### Problem description
Every line containing the word "will" is to be copied from the data below.

### Supplied records
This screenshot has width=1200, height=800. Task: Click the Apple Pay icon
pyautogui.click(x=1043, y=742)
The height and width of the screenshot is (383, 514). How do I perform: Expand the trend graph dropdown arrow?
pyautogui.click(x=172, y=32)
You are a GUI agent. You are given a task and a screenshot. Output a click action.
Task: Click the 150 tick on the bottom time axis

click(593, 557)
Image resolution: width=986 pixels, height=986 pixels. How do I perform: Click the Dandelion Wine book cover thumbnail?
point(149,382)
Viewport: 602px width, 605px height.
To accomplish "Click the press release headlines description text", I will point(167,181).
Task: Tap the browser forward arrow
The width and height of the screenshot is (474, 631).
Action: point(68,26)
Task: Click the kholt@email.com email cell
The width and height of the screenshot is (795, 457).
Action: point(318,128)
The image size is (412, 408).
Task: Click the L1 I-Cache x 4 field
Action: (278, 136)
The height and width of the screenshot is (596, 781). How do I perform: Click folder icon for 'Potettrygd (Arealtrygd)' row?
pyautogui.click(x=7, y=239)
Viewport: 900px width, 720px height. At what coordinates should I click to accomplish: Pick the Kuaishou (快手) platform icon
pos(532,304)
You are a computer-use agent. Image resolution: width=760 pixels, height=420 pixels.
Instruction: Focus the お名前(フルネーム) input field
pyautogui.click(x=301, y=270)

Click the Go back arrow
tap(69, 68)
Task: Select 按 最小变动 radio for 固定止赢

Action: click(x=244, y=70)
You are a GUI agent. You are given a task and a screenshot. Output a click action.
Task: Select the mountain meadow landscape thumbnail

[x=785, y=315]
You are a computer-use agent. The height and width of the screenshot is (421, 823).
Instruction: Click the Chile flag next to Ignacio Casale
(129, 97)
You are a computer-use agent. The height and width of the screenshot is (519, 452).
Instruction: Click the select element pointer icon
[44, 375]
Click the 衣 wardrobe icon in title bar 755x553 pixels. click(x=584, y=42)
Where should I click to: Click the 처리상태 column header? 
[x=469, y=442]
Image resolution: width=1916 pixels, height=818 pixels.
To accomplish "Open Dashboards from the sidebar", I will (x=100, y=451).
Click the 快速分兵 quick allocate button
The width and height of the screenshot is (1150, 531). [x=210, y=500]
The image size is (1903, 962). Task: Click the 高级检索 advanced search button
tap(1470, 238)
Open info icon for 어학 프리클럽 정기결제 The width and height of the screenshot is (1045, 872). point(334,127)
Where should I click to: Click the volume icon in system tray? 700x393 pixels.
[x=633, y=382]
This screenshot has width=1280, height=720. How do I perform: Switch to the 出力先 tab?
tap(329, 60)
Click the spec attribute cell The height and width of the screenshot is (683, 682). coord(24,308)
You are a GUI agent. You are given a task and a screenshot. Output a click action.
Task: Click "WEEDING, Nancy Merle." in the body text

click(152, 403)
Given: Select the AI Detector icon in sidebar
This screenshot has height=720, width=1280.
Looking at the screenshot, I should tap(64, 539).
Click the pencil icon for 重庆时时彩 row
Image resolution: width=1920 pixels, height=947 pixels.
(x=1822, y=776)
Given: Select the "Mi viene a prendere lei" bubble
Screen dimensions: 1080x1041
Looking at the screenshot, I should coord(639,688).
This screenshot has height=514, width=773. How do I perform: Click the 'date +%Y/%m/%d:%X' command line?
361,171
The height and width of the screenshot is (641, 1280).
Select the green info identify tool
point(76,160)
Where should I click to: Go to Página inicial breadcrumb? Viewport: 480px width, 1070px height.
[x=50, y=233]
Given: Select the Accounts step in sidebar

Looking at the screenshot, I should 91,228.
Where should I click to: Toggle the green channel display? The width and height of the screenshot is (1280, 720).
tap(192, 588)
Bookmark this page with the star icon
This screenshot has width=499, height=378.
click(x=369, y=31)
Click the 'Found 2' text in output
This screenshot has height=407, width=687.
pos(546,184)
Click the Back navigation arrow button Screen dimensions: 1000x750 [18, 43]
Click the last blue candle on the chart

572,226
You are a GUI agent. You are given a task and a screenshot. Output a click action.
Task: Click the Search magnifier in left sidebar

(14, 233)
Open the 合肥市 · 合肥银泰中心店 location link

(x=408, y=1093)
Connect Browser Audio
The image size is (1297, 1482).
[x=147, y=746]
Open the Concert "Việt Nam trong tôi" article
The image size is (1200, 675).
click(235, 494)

### Answer to the exercise
To accomplish "Click the press release headlines description text", I will point(167,181).
To accomplish "Open Dashboards from the sidebar", I will (x=100, y=451).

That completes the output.